Las vidas de estas mujeres, como muchas otras que viven en las comunidades rurales de Bolivia, están marcadas por realidades de profunda desigualdad y violencia. En muchos casos, sus esposos ejercen condiciones de violencia sistemática que silencia, inmoviliza, aniquila. En algunos casos las alejan de sus redes de apoyo.
Mientras veo la lluvia, vienen a mi mente los rostros de esas mujeres que diariamente “cultivan sus vidas” cada invierno o verano, con lluvia o sin ella. Me pregunto si las cosas pudieran ser diferente si no tuvieran que luchar y enfrentar tanta violencia disfrazada de cotidianidad. Definitivamente, una parte de sus historias nos inspira a buscar procesos equitativos; nos obliga a cosechar una a una sus voces silenciadas y nos encomienda a mirar sus rostros desde la profundidad de su realidad.
Paradójicamente, a esta realidad también nos enfrentamos las mujeres que llegamos a los territorios rurales, ya sea como estudiantes o profesionales. El mundo académico también tiene definidas estructuras verticales de poder y un ambiente masculino y jerárquico que no permite construcciones colectivas de conocimiento y en la práctica trabajar bajo condiciones de igualdad se convierte en el objetivo de la lucha. Personalmente, he recibido mucha violencia, directa y disfrazada, de consultores externos que llegan junto con nosotras a estos territorios y quienes se sienten amenazados por la pérdida de poder. Nuestras voces también son silenciadas, nuestra presencia simbólicamente no tiene poder. Se nos indaga sobre nuestros maridos, hijos y las tareas domésticas. Se nos cuestionan por nuestra personalidad y no por nuestro profesionalismo. Recuerdo que en muchos momentos he tenido que mantener mi cuerpo y actitud rígidos para no mostrar debilidad y en otros, me quedaba callada, porque cuando hablaba me sentía más vulnerable. Ese poder jerárquico nos paraliza, nos amenaza y nos congela.
¿Cómo podemos lograr que nosotras, las mujeres, cultivemos nuestras vidas? ¿Qué tiene que pasar para que la semilla que está en nosotras germine libremente? ¿Qué grietas tenemos que abrir para que cada mujer no sea violentada, silenciada, engañada, aniquilada? Vivas, nos queremos, pero también libres y sin miedo.

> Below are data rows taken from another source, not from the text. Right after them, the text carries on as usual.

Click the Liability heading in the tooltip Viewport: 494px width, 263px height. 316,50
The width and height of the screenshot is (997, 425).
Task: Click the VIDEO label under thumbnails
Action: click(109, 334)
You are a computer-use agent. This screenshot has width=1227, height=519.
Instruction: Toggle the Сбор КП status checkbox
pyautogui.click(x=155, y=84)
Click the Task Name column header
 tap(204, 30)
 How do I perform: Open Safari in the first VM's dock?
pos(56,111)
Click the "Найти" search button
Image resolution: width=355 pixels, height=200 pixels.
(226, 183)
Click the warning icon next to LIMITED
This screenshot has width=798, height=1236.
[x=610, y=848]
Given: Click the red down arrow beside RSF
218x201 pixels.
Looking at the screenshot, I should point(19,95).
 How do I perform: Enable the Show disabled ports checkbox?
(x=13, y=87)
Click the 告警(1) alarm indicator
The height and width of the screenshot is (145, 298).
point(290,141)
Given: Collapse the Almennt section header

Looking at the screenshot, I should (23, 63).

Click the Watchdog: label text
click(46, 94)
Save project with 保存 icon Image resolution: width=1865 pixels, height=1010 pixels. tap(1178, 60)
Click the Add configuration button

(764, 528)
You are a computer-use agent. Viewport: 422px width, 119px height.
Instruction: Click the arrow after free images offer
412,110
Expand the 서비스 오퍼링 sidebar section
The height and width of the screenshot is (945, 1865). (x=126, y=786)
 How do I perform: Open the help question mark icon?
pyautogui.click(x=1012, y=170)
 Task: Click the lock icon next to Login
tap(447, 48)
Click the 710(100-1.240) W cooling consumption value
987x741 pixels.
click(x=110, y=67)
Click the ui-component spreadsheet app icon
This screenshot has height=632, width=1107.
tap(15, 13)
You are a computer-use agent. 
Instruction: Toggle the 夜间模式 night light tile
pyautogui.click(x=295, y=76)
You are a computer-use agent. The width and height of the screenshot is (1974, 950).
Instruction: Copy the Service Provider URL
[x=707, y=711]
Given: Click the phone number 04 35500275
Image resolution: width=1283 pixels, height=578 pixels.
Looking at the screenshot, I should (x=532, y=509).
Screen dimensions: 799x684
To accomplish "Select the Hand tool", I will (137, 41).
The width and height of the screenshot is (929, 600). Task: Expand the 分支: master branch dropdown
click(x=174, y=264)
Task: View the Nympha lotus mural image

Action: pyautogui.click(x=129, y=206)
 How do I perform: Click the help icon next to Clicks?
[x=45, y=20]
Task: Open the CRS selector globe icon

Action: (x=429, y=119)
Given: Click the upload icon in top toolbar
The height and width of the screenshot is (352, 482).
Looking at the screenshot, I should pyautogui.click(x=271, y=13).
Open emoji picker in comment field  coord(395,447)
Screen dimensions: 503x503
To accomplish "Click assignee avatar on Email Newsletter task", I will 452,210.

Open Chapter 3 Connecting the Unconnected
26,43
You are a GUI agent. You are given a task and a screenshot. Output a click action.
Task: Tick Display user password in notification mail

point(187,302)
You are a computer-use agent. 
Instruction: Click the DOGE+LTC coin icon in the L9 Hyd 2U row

Definitivamente, ayuda mucho tejer vínculos con otras personas para establecer conversaciones sanadoras. Así como cuando cultivamos necesitamos de buena tierra, es imprescindible generar espacios colectivos que nos sostengan, nos fortalezcan, nos nutran y permitan germinar nuestro ser y nos alienten a florecer nuestros saberes. Así como los saberes de Valentina, María y mi abuela y de todas las mujeres que habitamos o llegamos a los territorios rurales.